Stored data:
*****

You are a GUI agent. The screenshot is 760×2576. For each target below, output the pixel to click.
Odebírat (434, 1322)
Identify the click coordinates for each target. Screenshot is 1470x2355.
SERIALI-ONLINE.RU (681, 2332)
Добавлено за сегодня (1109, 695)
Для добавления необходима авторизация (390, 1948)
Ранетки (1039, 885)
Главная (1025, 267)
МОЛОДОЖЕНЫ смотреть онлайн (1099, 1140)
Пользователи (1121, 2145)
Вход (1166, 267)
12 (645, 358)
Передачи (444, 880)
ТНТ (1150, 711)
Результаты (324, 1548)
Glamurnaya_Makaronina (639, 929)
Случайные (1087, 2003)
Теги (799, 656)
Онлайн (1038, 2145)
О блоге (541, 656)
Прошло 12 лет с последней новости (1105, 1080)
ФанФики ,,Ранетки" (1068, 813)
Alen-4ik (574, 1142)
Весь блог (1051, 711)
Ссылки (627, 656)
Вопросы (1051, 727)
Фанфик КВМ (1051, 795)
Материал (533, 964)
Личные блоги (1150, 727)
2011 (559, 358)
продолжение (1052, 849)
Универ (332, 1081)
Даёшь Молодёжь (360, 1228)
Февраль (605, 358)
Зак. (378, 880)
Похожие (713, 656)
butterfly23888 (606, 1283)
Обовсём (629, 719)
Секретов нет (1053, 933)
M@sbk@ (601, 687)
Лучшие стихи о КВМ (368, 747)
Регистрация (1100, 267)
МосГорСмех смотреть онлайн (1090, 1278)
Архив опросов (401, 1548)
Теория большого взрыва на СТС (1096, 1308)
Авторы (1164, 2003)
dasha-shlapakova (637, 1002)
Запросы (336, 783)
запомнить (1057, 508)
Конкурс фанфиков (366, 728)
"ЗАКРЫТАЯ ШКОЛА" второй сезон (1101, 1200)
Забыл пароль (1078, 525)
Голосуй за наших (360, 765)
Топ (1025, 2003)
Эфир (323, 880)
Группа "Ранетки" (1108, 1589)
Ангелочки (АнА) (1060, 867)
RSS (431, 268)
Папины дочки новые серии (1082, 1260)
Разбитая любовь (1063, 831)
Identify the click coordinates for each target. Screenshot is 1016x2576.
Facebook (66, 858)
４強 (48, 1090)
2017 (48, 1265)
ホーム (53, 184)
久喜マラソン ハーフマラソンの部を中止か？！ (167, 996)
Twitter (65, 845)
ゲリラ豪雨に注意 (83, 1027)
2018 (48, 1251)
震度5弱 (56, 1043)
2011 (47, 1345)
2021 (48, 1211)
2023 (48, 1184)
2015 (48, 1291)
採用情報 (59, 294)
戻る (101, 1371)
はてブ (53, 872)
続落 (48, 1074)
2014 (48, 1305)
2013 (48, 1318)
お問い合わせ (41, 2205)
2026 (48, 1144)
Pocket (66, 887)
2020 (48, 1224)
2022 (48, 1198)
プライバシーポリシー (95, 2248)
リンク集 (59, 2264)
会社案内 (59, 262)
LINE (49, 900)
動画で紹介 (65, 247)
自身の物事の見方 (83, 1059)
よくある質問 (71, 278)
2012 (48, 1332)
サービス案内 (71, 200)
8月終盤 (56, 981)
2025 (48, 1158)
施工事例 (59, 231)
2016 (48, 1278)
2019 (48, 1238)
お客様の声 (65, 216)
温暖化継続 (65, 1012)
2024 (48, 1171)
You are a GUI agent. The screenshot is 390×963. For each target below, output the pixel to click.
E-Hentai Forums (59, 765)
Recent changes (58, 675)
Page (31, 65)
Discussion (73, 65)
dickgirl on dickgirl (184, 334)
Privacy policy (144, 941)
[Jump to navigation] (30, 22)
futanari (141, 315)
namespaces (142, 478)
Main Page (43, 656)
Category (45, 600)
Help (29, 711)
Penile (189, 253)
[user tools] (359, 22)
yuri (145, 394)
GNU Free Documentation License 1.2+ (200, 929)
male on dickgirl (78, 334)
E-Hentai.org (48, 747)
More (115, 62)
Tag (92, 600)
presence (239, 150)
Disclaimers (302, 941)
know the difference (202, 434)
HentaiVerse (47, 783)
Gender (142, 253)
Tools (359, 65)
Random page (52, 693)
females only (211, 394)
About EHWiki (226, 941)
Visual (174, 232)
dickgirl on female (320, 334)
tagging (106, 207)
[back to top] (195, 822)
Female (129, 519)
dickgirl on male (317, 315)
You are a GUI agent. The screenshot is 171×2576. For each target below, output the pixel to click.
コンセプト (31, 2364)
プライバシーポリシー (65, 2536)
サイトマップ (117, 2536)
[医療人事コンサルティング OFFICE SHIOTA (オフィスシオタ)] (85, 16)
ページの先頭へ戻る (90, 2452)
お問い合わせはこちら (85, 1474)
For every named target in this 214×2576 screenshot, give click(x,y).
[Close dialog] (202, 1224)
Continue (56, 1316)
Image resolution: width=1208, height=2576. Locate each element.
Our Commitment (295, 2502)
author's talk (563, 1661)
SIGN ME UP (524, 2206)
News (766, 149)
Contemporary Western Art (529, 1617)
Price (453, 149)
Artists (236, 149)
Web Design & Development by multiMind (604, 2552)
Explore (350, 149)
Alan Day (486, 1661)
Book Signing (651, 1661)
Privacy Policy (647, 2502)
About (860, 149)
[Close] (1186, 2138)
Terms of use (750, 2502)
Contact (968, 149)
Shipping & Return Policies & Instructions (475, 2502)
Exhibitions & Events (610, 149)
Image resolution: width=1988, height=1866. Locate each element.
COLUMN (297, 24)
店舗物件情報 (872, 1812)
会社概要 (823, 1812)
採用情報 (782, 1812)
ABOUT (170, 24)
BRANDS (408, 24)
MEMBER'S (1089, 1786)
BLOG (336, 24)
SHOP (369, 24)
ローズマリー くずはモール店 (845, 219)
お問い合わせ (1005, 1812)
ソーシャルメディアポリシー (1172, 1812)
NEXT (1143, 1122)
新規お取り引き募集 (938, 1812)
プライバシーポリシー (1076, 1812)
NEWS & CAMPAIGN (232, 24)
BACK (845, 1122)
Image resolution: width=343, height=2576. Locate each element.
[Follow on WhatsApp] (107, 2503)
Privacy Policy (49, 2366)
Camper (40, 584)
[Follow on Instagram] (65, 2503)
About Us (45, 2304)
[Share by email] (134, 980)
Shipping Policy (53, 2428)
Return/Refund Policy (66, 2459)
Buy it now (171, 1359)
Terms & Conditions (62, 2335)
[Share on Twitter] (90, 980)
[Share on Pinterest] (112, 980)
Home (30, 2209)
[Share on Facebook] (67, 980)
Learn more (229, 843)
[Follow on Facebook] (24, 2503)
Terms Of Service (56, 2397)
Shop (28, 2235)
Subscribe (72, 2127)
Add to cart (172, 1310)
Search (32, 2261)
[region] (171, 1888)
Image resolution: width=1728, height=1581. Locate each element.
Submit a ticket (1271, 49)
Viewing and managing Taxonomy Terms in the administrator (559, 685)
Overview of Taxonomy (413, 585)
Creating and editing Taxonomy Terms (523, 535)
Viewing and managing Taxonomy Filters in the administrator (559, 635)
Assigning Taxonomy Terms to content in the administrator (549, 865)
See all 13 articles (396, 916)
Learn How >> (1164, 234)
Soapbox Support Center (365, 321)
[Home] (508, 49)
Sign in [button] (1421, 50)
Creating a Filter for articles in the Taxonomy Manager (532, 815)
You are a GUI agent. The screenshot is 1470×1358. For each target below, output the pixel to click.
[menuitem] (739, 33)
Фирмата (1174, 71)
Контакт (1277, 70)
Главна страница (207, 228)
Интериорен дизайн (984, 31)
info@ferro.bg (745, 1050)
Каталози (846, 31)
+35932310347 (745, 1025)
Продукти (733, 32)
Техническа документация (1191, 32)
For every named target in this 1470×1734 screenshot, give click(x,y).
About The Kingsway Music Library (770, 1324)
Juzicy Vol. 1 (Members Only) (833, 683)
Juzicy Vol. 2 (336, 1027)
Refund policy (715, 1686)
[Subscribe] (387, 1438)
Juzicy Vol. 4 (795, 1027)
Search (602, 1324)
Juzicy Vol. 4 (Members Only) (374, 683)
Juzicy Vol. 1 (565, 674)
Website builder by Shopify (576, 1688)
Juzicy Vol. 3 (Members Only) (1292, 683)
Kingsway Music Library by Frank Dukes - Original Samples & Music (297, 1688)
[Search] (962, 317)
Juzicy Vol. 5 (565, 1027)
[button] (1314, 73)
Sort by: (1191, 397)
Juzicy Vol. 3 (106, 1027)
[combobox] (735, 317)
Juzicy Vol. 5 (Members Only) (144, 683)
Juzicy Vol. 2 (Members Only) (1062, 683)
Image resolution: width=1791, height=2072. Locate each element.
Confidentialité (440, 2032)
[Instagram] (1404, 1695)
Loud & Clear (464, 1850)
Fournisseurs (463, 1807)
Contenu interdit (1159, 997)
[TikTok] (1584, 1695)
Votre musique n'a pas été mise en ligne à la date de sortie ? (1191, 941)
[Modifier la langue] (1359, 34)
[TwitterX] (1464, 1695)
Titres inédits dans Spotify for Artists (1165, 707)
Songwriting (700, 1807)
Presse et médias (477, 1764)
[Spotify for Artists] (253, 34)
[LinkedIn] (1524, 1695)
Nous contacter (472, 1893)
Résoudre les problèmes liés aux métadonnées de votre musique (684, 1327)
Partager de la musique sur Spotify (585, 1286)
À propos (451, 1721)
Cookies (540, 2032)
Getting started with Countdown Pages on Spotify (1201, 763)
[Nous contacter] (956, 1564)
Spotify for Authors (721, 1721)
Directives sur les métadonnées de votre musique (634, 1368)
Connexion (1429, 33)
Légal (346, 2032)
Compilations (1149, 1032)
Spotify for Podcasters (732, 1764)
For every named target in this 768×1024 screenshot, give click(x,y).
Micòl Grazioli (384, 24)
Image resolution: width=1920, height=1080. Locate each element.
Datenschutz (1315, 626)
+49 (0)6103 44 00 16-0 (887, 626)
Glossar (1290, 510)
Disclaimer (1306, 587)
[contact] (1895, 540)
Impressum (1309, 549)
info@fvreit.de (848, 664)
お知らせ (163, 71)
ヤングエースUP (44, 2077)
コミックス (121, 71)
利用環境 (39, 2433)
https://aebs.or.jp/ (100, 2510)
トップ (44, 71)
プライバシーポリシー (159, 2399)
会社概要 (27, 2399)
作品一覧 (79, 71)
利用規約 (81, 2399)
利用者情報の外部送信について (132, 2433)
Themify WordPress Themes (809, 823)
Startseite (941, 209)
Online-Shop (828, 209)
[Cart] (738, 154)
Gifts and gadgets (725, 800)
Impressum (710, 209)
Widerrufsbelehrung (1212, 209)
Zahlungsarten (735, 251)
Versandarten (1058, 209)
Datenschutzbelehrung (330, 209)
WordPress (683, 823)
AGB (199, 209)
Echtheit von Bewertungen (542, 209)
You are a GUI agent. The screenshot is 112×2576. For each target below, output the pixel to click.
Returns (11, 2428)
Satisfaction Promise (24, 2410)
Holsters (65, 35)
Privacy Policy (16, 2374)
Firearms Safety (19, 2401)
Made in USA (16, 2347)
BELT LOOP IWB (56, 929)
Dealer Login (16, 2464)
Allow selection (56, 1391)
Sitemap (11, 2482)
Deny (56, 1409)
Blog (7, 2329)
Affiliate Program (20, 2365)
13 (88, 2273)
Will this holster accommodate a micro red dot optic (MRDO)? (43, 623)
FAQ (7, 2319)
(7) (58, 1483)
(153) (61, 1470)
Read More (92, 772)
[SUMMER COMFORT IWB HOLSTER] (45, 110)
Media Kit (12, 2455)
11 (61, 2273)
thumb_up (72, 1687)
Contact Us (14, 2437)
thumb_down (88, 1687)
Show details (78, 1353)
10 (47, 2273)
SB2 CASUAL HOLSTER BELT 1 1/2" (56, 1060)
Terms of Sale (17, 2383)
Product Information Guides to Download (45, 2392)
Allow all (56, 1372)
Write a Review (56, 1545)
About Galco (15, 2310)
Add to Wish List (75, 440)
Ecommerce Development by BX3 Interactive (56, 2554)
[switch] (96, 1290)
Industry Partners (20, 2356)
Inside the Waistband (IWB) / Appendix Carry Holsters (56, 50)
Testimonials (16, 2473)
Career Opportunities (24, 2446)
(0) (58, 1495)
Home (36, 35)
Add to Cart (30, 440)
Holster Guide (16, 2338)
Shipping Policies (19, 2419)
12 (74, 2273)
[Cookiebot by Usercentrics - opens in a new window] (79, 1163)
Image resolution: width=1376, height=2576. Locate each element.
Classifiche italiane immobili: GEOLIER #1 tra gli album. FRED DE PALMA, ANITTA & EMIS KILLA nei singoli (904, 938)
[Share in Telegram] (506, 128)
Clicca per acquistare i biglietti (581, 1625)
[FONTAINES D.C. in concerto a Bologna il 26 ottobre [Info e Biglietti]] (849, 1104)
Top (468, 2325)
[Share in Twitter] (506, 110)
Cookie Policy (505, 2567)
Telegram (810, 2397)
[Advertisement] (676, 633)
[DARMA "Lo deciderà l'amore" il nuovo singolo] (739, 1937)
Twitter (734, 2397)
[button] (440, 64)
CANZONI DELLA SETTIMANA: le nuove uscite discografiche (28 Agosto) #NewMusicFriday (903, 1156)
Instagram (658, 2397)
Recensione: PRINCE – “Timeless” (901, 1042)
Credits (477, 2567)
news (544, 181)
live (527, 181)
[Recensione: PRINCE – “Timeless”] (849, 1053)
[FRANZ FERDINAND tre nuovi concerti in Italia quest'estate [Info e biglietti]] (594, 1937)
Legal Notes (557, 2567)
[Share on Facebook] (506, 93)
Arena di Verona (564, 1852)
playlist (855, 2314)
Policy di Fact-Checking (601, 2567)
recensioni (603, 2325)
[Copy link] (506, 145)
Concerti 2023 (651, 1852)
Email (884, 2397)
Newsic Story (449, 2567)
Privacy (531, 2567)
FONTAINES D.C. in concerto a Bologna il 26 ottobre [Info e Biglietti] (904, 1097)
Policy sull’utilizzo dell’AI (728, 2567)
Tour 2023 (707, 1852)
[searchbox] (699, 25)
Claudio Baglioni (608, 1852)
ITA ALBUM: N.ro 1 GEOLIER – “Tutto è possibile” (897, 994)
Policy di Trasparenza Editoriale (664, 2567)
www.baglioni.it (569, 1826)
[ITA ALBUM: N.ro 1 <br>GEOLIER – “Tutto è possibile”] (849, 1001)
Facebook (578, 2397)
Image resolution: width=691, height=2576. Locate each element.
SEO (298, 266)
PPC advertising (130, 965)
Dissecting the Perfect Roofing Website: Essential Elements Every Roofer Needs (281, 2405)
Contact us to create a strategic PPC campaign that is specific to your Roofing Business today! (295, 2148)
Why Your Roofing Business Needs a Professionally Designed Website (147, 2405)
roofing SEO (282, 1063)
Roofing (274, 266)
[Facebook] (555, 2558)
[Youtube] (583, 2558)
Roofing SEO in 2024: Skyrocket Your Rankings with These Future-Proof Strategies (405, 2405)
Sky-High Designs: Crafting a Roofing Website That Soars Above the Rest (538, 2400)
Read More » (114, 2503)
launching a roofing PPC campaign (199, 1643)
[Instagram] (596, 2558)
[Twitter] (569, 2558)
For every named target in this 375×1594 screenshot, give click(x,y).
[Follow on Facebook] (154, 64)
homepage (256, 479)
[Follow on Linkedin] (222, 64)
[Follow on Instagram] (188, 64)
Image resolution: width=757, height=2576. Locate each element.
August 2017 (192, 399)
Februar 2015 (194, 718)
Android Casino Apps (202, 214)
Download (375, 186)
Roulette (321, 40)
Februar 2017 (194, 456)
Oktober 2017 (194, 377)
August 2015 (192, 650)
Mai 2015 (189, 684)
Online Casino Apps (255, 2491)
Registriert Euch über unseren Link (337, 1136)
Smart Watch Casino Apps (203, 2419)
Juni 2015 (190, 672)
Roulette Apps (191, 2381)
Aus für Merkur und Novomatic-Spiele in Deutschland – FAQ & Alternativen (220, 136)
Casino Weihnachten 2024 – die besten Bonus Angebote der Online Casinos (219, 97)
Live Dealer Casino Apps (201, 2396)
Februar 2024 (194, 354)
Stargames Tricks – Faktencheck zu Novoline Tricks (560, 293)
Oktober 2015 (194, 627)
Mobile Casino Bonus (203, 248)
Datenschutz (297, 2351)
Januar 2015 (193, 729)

*****

Your goal:
What you return should be the lines from the beginning of the records through the one that contains "Добавлено за сегодня (1109, 695)", repeated exactly and with no additions.

Answer section:
You are a GUI agent. The screenshot is 760×2576. For each target below, output the pixel to click.
Odebírat (434, 1322)
Identify the click coordinates for each target. Screenshot is 1470x2355.
SERIALI-ONLINE.RU (681, 2332)
Добавлено за сегодня (1109, 695)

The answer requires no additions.